### TASK 1
Edit the listing from the line containing "In order to click on y2-tick-label: 27.5" through the line containing "The width and height of the screenshot is (800, 602).", inclusive. Replace "In order to" with "To", leave everything else unchanged, and return only those lines.

Two cables, two different roles in 2026
Algeria’s subsea connectivity is shifting from a one-route concern to a multi-cable strategy. The Medusa cable system, an 8,760-kilometre submarine project led by AFR-IX Telecom and built with Nokia electronics, is scheduled to complete its first phase in 2026. Medusa connects five EU Mediterranean countries (Cyprus, France, Italy, Portugal, Spain) with four southern-neighbourhood countries (Algeria, Egypt, Morocco, Tunisia). Each fibre pair carries up to 20 Tbps, and the design includes 24 fibre pairs, for a system capacity of up to 480 Tbps once fully lit. The Tunisian landing in Bizerte and the Marseille landing in France are already in place, and the Algerian segment is part of the 2026 activation window.
The second cable is Africa-1, with a more modest nominal capacity of 200 to 300 Gbps. Africa-1 is operated by a consortium that includes regional carriers and is designed as an additional terrestrial-and-submarine link rather than a hyperscale backbone. The two cables together give Algeria something it has not had at this scale before: a primary route capable of supporting hyperscale traffic, plus a secondary route that adds redundancy on a different physical path.
Post and Telecommunications Minister Sid Ali Zerrouki framed the cable roadmap as a sovereignty issue rather than a procurement choice. In APS coverage of the Global Africa Tech opening, he stressed that Algeria’s commitment is to high-speed, reliable, and secure submarine cable infrastructure. The phrase matters because it places subsea diversity in the same conversation as cybersecurity, data residency, and continuity-of-service planning.
What the Algiers Declaration actually commits to
From March 28 to 30, 2026, the Abdelatif Rahal International Conference Center in Algiers hosted the inaugural Global Africa Tech summit. The closing document, the Algiers Declaration on African Telecommunications Sovereignty and Integrated Connectivity (2026-2030), is a 14-article continental commitment signed by ministers from across the continent and additional partners.

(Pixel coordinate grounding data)
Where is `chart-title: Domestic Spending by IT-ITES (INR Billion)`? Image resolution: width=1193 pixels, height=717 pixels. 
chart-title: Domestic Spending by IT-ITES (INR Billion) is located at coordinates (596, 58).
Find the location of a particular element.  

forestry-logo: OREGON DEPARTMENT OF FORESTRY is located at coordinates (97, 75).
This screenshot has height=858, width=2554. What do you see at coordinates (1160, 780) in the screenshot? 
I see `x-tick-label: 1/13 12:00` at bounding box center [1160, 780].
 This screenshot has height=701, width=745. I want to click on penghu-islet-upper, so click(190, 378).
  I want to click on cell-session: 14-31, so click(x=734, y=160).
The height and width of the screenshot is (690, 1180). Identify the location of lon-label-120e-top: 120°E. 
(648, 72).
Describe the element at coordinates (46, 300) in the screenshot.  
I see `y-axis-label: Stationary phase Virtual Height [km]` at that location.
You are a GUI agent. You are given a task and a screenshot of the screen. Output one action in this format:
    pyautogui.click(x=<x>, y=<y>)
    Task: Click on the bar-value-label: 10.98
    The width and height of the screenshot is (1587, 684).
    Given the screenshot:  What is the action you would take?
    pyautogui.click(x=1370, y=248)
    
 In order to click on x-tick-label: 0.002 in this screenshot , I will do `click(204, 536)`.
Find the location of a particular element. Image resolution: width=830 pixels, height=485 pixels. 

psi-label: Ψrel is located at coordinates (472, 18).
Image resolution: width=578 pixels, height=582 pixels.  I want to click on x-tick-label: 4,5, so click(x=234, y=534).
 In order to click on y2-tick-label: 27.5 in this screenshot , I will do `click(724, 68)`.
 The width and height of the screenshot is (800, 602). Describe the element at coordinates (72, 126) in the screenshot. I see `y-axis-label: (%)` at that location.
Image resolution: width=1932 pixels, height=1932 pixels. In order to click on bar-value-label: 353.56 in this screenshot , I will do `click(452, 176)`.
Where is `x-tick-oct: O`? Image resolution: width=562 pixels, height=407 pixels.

### TASK 2
Reproduce the passage on Algeria's submarine cables in full, word for word.

### EXERCISE OUTPUT 1
 To click on y2-tick-label: 27.5 in this screenshot , I will do `click(724, 68)`.
 The width and height of the screenshot is (800, 602). Describe the element at coordinates (72, 126) in the screenshot. I see `y-axis-label: (%)` at that location.

### EXERCISE OUTPUT 2
Two cables, two different roles in 2026
Algeria’s subsea connectivity is shifting from a one-route concern to a multi-cable strategy. The Medusa cable system, an 8,760-kilometre submarine project led by AFR-IX Telecom and built with Nokia electronics, is scheduled to complete its first phase in 2026. Medusa connects five EU Mediterranean countries (Cyprus, France, Italy, Portugal, Spain) with four southern-neighbourhood countries (Algeria, Egypt, Morocco, Tunisia). Each fibre pair carries up to 20 Tbps, and the design includes 24 fibre pairs, for a system capacity of up to 480 Tbps once fully lit. The Tunisian landing in Bizerte and the Marseille landing in France are already in place, and the Algerian segment is part of the 2026 activation window.
The second cable is Africa-1, with a more modest nominal capacity of 200 to 300 Gbps. Africa-1 is operated by a consortium that includes regional carriers and is designed as an additional terrestrial-and-submarine link rather than a hyperscale backbone. The two cables together give Algeria something it has not had at this scale before: a primary route capable of supporting hyperscale traffic, plus a secondary route that adds redundancy on a different physical path.
Post and Telecommunications Minister Sid Ali Zerrouki framed the cable roadmap as a sovereignty issue rather than a procurement choice. In APS coverage of the Global Africa Tech opening, he stressed that Algeria’s commitment is to high-speed, reliable, and secure submarine cable infrastructure. The phrase matters because it places subsea diversity in the same conversation as cybersecurity, data residency, and continuity-of-service planning.
What the Algiers Declaration actually commits to
From March 28 to 30, 2026, the Abdelatif Rahal International Conference Center in Algiers hosted the inaugural Global Africa Tech summit. The closing document, the Algiers Declaration on African Telecommunications Sovereignty and Integrated Connectivity (2026-2030), is a 14-article continental commitment signed by ministers from across the continent and additional partners.